A Suprema Corte de Justiça do Uruguai (SCJ) emitiu sentença ontem na qual considera inconstitucional a lei aprovada em 2011 que permitia a investigação de crimes ocorridos durante a ditadura (1973-1985), antes abrigados sob a lei de anistia aprovada em 1986. A decisão, tomada por quatro votos a um, provocou reação imediata da oposição de direita, que defendeu a liberdade de posição da corte, e do governo esquerdista, para quem a sentença foi "uma barbaridade", como disse o vice-presidente da coalizão de governo Frente Ampla, Juan Castillo:
– É incrível que ainda existam artifícios que permitam aos violadores de direitos humanos ficarem impunes. O recado que está sendo dado às vítimas e a suas famílias é aterrorizante.
O presidente do Uruguai, José Mujica – um ex-guerrilheiro tupamaro que passou mais de dez anos preso durante a ditadura -, não tinha comentado a decisão até a noite de ontem.
Seu partido, o MPP, afirmou em comunicado que "a maioria da SCJ é responsável pela manutenção da impunidade". O PVP, outra legenda da Frente Ampla, prometeu denunciar a SCJ à Corte Interamericana de Direitos Humanos.
Oposição cobra respeito à decisão
Enquanto o governo já programa uma manifestação para a segunda-feira em Montevidéu, os partidos da oposição reclamaram do posicionamento da Frente Ampla após a decisão judicial.
"Não respeitam o povo quanto vota, nem os juízes quando ditam sentença; acreditam estar por cima da Constituição", escreveu o senador Ope Pasquet, do Partido Colorado, no Twitter.
Ao jornal local "El País", Ignacio Errandonea, integrante da Associação de Familiares de Desaparecidos, disse ter ficado surpreso com a "contradição" da corte:
– Não sei o que pretendem. Será necessário ver caso a caso.
A incerteza jurídica levantada por Errandonea não foi dissipada pelo porta-voz da SCJ, Raúl Oxandabarat.
– O destino de cada um dos procedimentos ou julgamentos sobre crimes da ditadura dependem do juiz da causa, e nisso a SCJ não pode intervir. Por isso, neste momento não é possível saber o que vai acontecer.

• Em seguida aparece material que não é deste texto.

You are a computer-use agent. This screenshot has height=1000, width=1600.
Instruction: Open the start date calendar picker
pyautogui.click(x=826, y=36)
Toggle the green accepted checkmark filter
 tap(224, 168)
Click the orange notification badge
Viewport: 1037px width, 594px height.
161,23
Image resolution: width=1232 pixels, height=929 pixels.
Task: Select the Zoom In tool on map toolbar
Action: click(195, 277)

Segundo especialistas consultados pelo "El País", a decisão determina que causas judiciais abertas e nas quais não há militares processados por crimes na ditadura deverão ser arquivadas. Já as causas nas quais já há processados poderão continuar a ser investigadas.
Cerca de 200 uruguaios foram sequestrados e mortos durante a ditadura. A lei de 2011 que foi alvo da decisão do SCJ levou à prisão ditadores como Bordaberry e Gregorio Álvarez.